Assignment One – ECN5402
Economists use the economic theory of choice to develop the notion of market demand. The principle assumption upon which the theory of consumer behavior and demand is built is: a consumer attempts to allocate his/her limited money income among available goods and service so as to maximize his/her utility.
This process requires an in-depth examination of the ways economists model individual preferences, which are usually referred to by the formal term utility. Spoken words, graphs, and mathematical tools are used to conceptualize utility, which also enable economists to show the various exchanges that individuals are willing to make voluntarily.
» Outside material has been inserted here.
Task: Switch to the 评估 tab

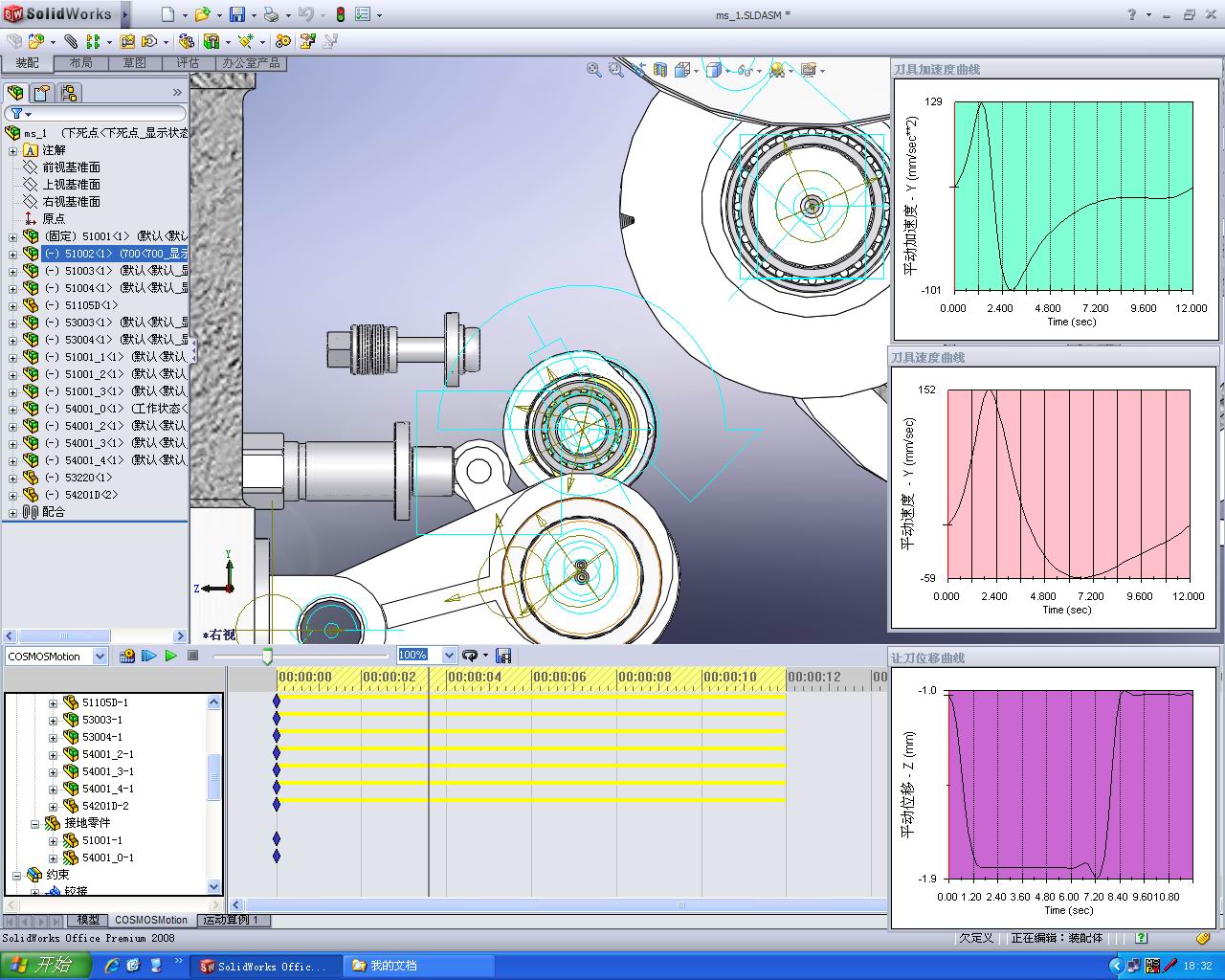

Use both mathematical and intuitive analyses to indicate the insights that the concept of utility maximization provides about economic behavior (utility functions). Use the model of utility maximization to investigate how individuals will respond to changes in their circumstances (changes in income and market prices). Use the basic economic theory of consumer choice to determine the location and shape of a demand curve and identify the factors that might cause it to shift to a new position.
This assignment requires a comprehensive analysis of the Theories of Consumer behavior (Choice), the Ordinal Theory of Consumer Choice and the Cardinal Theory of Consumer Choice. Your responses must cover all the different aspects of the Theories of Consumer Behavior stating with the assumptions of the models and end with the derivation of a Marshallian Demand Curve and a Hicksian Demand Curve.
The length of your discussions should be within fifteen pages long. Please avoid large fonts (more than 12) .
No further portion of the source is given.